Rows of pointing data
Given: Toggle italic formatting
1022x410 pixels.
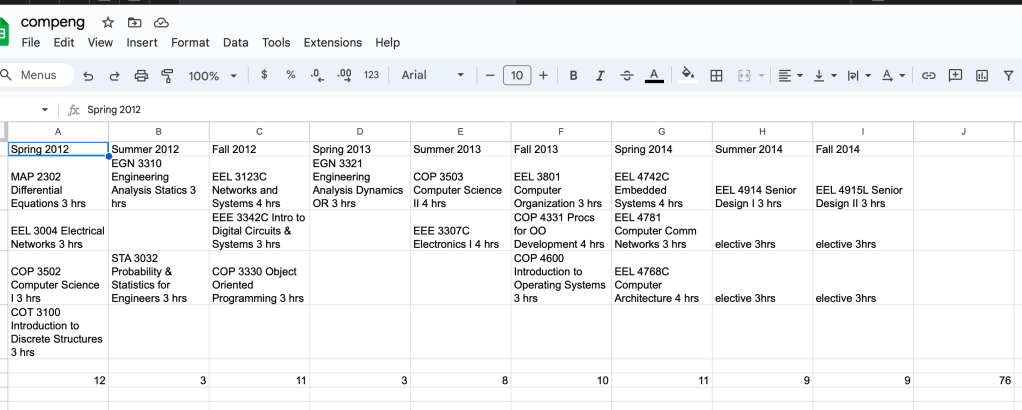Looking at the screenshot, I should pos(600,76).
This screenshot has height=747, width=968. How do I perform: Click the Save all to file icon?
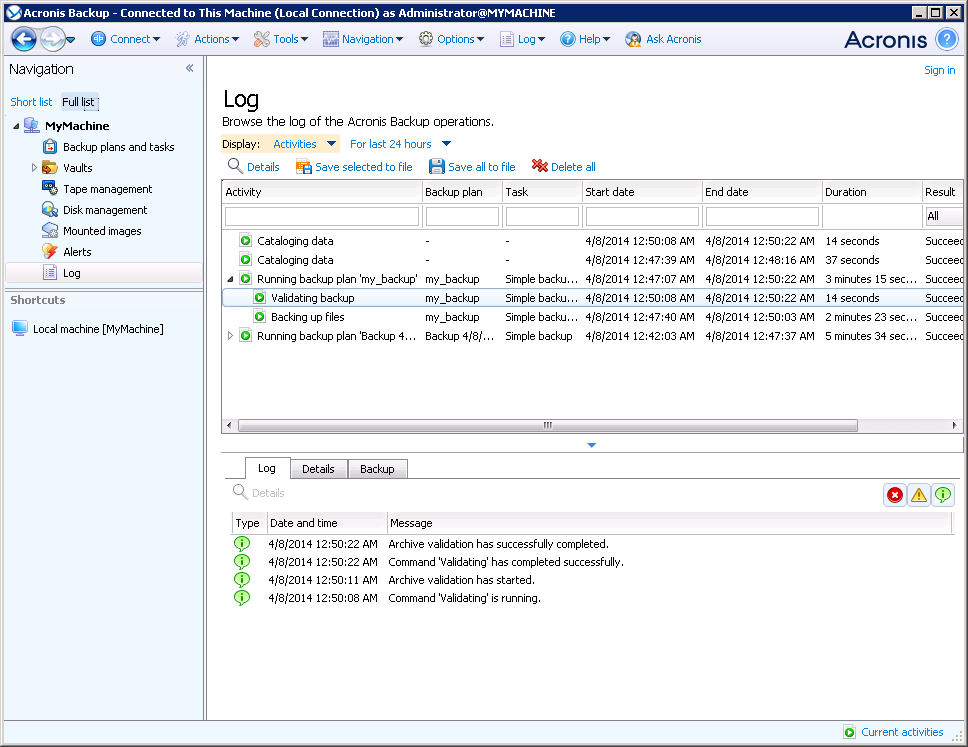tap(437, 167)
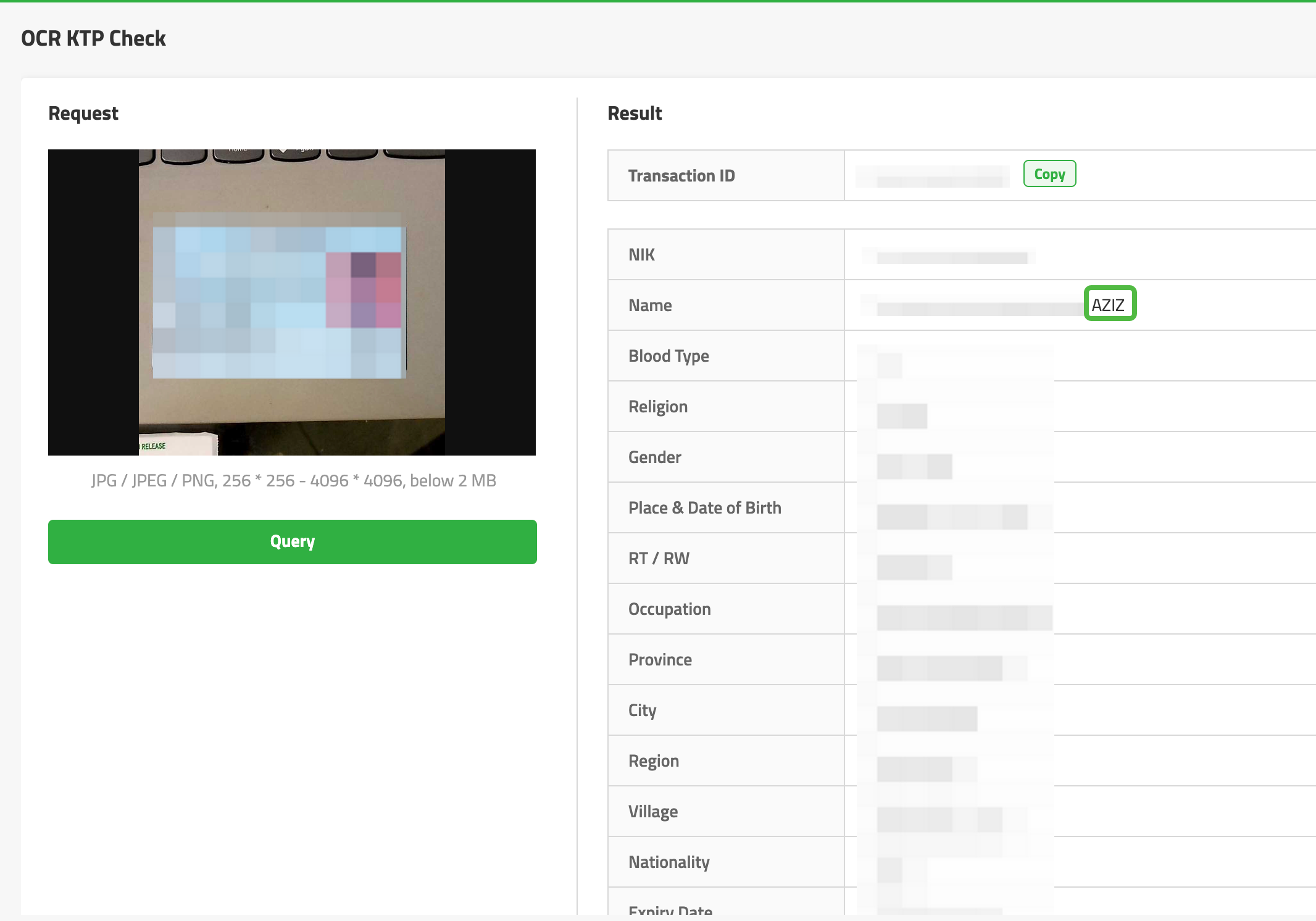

* **Task instructions**:
Can you rewrite the material above with "icon" swapped for "button" and everything else left as it is? Omit the pictures from your answer.

* **Exercise result**:
Given: Toggle italic formatting
1022x410 pixels.
Looking at the screenshot, I should pos(600,76).
This screenshot has height=747, width=968. How do I perform: Click the Save all to file button?
tap(437, 167)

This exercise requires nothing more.